Veo que _apenas _no solo se traduce con _kaum_ sino también con _kaum noch._
Un ejemplo de un texto de un grupo alemán (Silbermond):


> Wo willst du hin? Ich kann dich kaum noch seh'n.


Esta línea traducen así: "¿Adónde quieres ir? Ya apenas puedo verte."
Y de Pons:





> kaum noch  -  apenas


Sin embargo, en alemán el _noch _no pierde su significado, ya que hay una diferencia de significado entre _kaum_ y _kaum noch._

Tomemos el ejemplo de arriba:
_Ich kann Dich kaum noch sehen_ significa: Antes te veía, pero ahora te has ido y ya casi no puedo verte.
_Ich kann Dich kaum sehen_: No se sabe si podía verte de cerca antes. Solo se sabe que apenas puedo verte ahora.

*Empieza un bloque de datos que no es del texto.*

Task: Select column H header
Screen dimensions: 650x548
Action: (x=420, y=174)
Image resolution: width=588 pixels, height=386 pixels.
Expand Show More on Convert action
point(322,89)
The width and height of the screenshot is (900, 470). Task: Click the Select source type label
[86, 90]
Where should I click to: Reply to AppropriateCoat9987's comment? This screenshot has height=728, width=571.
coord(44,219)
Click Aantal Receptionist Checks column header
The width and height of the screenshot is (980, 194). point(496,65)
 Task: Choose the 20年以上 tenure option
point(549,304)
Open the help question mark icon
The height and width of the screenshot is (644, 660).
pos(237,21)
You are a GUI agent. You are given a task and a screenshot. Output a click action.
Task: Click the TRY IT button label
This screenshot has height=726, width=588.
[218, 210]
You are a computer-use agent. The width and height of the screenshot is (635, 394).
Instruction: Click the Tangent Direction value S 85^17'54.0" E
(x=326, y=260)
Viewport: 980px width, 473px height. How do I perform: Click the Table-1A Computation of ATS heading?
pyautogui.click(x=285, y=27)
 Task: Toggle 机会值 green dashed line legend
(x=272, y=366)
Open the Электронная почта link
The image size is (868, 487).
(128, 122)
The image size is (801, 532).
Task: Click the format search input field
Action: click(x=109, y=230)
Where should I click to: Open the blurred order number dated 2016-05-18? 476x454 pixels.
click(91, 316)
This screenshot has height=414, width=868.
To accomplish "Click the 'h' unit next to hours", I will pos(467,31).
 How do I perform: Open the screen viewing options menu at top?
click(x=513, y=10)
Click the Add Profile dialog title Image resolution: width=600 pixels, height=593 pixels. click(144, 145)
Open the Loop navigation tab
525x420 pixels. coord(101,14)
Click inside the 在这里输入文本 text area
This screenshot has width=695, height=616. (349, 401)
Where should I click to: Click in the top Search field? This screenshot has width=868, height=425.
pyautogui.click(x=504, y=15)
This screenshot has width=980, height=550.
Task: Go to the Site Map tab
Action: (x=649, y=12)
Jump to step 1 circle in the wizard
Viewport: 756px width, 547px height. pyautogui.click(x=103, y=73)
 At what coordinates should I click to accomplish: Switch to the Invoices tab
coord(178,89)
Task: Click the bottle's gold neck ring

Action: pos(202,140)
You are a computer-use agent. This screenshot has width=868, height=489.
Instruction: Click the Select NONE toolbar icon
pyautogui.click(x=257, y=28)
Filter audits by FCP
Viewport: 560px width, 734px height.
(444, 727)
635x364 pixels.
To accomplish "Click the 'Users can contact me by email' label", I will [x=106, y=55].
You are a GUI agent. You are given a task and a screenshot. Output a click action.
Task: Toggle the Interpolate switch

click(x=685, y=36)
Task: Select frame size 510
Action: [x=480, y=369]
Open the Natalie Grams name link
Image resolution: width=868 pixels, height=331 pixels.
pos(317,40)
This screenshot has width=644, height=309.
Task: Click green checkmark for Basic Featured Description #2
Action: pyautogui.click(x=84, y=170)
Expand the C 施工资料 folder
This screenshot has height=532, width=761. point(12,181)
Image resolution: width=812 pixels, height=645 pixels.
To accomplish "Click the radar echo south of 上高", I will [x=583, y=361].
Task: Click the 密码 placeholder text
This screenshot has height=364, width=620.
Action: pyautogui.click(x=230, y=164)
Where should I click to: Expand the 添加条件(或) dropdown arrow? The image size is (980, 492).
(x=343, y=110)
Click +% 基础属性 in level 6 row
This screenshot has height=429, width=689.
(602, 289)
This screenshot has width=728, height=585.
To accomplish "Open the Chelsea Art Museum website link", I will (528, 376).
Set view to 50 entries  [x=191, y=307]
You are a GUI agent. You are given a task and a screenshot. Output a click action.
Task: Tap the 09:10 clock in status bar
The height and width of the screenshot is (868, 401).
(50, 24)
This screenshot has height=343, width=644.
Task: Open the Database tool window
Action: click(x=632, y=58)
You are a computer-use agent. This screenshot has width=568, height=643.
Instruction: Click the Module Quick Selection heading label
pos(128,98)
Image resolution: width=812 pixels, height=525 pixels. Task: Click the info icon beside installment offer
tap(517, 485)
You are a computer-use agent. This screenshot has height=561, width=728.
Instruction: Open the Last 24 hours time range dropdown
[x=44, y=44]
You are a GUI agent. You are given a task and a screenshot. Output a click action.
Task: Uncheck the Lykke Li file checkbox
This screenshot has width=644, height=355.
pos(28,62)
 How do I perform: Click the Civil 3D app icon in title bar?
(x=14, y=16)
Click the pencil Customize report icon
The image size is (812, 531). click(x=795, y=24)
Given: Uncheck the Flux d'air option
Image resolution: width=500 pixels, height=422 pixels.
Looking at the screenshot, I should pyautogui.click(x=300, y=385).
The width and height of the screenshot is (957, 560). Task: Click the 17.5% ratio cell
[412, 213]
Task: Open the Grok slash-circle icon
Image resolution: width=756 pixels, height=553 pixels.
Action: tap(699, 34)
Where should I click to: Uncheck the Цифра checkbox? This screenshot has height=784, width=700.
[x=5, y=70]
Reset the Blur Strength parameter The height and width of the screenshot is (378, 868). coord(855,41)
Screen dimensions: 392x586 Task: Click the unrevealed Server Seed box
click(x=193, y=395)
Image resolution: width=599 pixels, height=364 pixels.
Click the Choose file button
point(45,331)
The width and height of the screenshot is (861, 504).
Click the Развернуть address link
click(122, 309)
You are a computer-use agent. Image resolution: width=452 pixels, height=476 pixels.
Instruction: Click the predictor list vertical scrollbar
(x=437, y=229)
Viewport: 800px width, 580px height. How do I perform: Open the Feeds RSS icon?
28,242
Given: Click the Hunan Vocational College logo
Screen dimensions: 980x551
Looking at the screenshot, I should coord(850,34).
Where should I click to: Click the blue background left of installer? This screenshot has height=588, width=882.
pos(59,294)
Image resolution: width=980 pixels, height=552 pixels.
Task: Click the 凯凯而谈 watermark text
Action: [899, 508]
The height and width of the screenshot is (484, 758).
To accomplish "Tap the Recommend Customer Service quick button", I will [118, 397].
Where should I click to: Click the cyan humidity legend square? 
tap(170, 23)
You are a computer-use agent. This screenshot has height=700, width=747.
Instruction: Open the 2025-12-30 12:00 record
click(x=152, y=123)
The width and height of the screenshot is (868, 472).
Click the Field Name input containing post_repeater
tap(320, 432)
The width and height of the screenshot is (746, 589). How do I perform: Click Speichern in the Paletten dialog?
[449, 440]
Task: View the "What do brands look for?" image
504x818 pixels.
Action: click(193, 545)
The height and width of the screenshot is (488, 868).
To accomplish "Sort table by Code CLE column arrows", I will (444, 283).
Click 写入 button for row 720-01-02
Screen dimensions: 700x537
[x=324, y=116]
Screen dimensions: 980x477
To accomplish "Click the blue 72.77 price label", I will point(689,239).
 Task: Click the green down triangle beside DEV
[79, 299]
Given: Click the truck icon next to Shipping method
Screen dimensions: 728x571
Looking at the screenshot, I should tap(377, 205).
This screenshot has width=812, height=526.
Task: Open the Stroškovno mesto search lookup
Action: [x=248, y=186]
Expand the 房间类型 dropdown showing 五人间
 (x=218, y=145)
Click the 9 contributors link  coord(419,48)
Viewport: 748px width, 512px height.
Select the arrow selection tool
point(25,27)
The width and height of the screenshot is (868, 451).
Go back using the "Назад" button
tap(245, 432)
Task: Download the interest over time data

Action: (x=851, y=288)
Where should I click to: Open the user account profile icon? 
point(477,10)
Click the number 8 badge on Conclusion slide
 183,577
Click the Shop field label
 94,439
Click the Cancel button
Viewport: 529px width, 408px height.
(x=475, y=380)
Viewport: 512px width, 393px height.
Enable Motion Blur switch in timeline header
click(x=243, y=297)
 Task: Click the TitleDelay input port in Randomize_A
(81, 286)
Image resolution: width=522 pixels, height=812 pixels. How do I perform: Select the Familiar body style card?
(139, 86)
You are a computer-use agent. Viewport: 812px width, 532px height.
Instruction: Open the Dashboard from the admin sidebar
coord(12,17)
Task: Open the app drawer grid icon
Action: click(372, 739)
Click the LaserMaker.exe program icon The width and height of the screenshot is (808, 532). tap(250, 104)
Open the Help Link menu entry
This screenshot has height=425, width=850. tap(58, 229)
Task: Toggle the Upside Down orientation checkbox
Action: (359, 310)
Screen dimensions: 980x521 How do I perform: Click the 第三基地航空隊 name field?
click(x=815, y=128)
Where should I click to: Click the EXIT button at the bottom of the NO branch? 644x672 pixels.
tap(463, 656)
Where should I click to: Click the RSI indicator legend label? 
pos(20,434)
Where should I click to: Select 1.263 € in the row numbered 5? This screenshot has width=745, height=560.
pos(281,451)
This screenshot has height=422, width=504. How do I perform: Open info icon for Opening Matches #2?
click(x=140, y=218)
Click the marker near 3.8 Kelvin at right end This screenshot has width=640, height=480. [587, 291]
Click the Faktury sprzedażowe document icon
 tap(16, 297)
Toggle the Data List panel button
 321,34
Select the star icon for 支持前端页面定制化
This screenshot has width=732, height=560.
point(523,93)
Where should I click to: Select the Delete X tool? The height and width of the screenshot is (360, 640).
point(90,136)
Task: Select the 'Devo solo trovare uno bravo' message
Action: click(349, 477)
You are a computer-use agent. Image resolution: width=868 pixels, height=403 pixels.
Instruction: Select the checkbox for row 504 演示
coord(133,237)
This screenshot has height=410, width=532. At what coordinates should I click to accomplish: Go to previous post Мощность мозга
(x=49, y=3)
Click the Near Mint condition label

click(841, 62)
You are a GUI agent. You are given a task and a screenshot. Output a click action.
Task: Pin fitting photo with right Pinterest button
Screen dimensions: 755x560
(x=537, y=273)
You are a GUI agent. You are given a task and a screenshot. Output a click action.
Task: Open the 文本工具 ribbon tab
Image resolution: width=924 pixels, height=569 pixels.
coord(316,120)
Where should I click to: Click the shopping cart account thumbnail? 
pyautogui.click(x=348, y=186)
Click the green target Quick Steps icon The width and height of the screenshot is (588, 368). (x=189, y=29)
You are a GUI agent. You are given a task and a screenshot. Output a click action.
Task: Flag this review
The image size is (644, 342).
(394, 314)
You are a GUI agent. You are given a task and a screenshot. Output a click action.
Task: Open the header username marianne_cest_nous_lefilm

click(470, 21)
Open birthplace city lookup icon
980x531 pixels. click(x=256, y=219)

En tu ejemplo también no se deja omitir el _noch_:


Wolfi said:


> "Carlas Mutter war geborene Engländerin, auch wenn man ihr das inzwischen kaum noch anhörte"


 En mi opinión aquí el uso de la palabra _inzwischen_ requiere el _noch._
En "Carlas Mutter war geborene Engländerin, auch wenn man ihr das inzwischen kaum anhörte" falta algo. Sin _noch_ la oración suena incompleto.


----------



## Wolfi

Gracias!


----------